The United States government rounded up 120,000 people of Japanese descent and put them into camps. The Uchida family first resided in a horse stall at a racetrack in California, surrounded by barbed wire and armed guards. Though difficult to endure, the next move was worse. Almost 8,000 Japanese were sent to a relocation concentration camp called Topaz in the Utah desert. The detainees suffered from violent dust storms, scorpions, snakes, and exceedingly poor living conditions. Yoshiko taught second grade children there until she received a fellowship from Smith College to earn a master's degree in education.

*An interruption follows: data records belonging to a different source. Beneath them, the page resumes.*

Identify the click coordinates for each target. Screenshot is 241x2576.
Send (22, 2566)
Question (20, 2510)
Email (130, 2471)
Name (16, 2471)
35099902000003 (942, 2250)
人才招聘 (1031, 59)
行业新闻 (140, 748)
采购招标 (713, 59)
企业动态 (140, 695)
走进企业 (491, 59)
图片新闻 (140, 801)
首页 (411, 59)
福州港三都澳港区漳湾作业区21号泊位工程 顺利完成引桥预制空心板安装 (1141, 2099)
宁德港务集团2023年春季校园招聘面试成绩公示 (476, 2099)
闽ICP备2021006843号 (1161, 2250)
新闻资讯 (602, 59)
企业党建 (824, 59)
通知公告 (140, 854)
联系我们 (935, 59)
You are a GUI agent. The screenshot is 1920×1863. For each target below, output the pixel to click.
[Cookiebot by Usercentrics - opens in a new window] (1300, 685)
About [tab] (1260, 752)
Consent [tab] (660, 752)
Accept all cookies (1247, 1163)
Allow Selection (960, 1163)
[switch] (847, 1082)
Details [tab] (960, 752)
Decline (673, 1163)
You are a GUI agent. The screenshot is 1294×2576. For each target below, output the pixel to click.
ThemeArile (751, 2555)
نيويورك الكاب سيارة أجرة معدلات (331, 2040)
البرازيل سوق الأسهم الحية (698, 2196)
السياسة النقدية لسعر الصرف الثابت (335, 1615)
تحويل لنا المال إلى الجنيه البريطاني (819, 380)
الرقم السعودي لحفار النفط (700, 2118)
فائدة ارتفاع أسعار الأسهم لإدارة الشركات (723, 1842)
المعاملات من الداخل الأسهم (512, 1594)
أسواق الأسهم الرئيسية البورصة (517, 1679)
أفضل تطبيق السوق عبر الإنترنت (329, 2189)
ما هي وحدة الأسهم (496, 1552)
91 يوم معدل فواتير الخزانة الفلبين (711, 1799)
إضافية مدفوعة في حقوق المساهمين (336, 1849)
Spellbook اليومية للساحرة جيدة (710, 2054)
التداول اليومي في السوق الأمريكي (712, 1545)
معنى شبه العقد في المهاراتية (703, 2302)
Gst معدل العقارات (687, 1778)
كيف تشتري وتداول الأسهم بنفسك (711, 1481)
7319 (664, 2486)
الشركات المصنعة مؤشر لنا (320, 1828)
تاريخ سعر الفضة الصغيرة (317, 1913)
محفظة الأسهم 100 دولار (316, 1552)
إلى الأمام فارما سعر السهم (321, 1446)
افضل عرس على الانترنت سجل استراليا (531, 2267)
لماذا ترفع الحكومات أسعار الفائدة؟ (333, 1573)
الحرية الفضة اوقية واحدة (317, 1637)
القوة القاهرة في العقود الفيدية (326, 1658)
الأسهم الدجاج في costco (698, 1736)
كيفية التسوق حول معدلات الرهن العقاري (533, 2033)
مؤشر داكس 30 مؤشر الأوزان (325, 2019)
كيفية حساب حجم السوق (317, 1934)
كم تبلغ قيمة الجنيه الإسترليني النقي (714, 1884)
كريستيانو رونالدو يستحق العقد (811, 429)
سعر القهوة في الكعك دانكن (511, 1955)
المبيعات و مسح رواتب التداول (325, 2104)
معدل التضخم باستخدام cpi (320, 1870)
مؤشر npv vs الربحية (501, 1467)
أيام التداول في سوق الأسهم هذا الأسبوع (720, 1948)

Yoshiko and her sister both left the camp in May of 1943, with their parents gaining release later that year. Teaching for several years in a Quaker school outside of Philadelphia, Yoshiko decided to quit teaching and find work that allowed more time for writing. She moved to New York City and began as a secretary, penning stories in the evenings. Asked to contribute to a book about Japanese folk tales, Yoshiko discovered that though the book didn't come to be, with time she could create a full collection of folk tales. Writing a few pieces for adults, Yoshiko realized she was better suited for children's books.
A Ford Foundation fellowship sent her to Japan to research the culture and their stories. Spending two years, Yoshiko found her time to be healing as she learned about her own ancestry. The pain of the concentration camps lessened, and she began writing about the experiences in fictional books such as Journey to Topaz and Journey Home. Her career as an author soared as people regarded her as a pioneer in Japanese American children's literature. The author of almost forty works, including Japanese folk tales and stories of Japanese American children making their way in the world, Yoshiko traveled extensively, lectured, and wrote. After suffering from a stroke, Yoshiko passed away on June 25, 1992, in Berkeley, California.
This is such a beautiful book about acceptance and greediness, about telling lies and making promises. Miya is a beautiful girl who lives a poor life in a small house that is also a church. Their lights are tiny bulbs hanging from black wires and their roof leaks. One day Miya gets sent a letter, inviting her to go to Tokyo to her rich uncle and aunt's house, with a proper refrigerator and a bath tub with a gas heater. Her aunt is ill so she cannot do the housework, so they suggested Miya come over and do it. But as Miya accepted, she didn't think of the responsibility of the work and thought selfishly only of the luxuries and riches from her payment. So she aboards the train and meets a friend almost straight away. And soon she is at Tokyo...
This holds up brilliantly. I loved it when I was little and found it at the library, and I read it repeatedly. It’s full of sapid descriptions, and the train journey described is one of the reasons I love trains.
I think this is my favorite Yoshiko Uchida book (I've been working my way through all of them). In this one, Miya is the daughter of a poor preacher who sometimes longs for a richer life in Tokyo, where she might be able to have a refrigerator(!) instead of living out in the country with next to nothing. She's envious of a friend whose father sold his land to a company, who will turn the farmland into a factory. But Miya doesn't consider how this will change their land-- all she knows is her country friend is getting a car!
She gets her chance when her ailing aunt needs someone to help run her Tokyo house. But Miya, being a young girl, is unfamiliar with city ways and all the responsibilities expected of her.
She makes friends with a sophisticated rich girl, but when the girl comes to visit her, Miya worries she'll see her as a bumpkin and so makes up a lie.
This story is both a wonderful way to immerse yourself in another place and time, and a reminder that money isn't everything. Borne out thematically on many levels (her aunt and uncle are wealthy but lonely and unhappy; her father is poor but everyone in the community needs and respects him because he's their priest; selling of farmland leads to quick riches for some and poverty to others; nothing can substitute for the simple pleasures of life, like riding a bike with a friend), this story is sweet and powerful.
I got this out-of-print book from the library but will be seeing if I can buy a copy for my children to read.